Provided information:

◇ ◇ ◇ ◇

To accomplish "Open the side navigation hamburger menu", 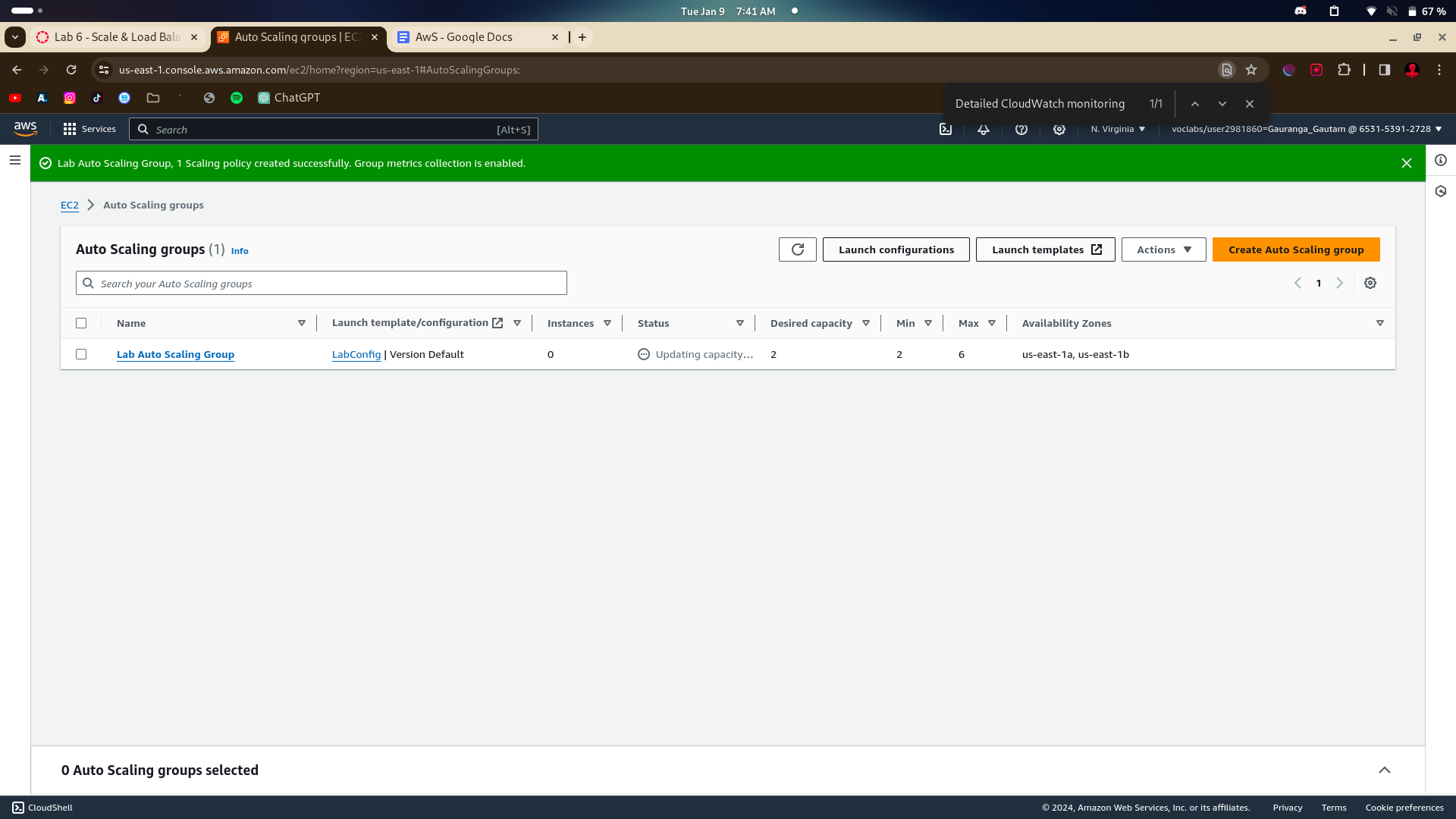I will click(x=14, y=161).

◇ ◇ ◇ ◇

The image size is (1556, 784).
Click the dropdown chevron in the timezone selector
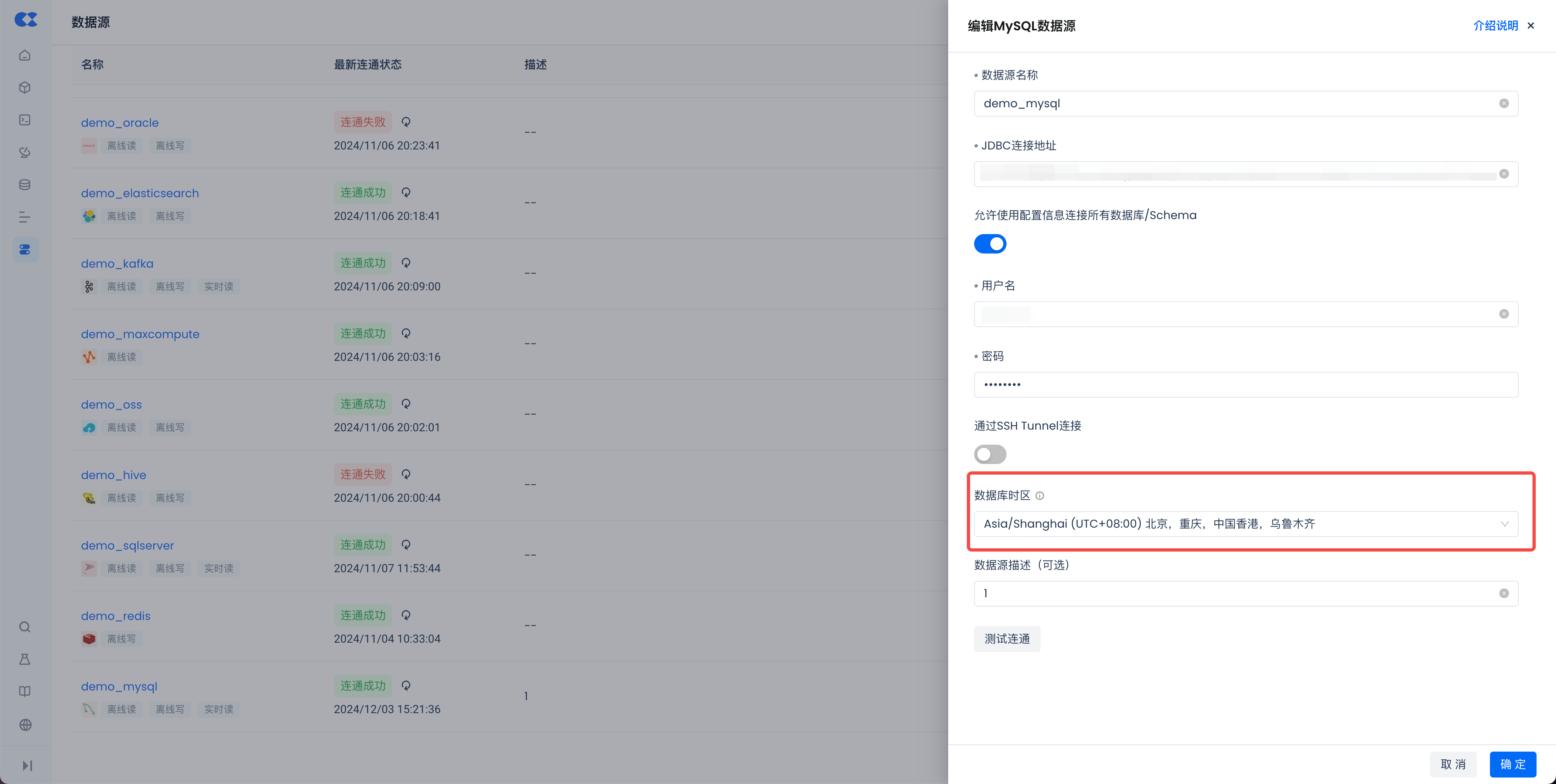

◇ ◇ ◇ ◇

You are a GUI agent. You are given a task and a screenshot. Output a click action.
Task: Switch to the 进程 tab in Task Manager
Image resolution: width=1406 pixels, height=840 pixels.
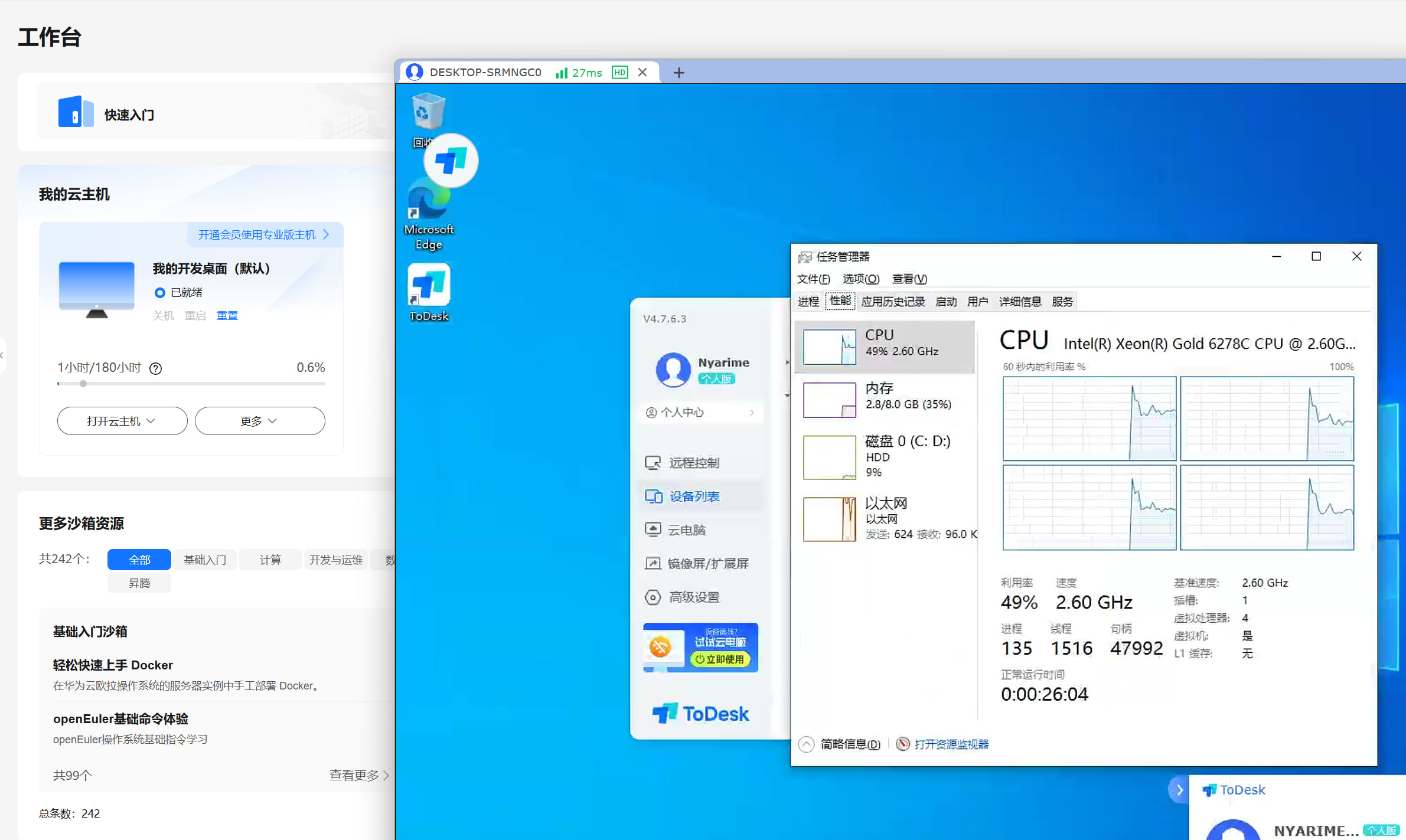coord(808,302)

◇ ◇ ◇ ◇

Work instructions: Copy out each line of the data above, exactly, if it lies between the line holding "The image size is (1556, 784)." and the line holding "Click the dropdown", inclusive; copy no other line.

Task solution:
The image size is (1556, 784).
Click the dropdown chevron in the timezone selector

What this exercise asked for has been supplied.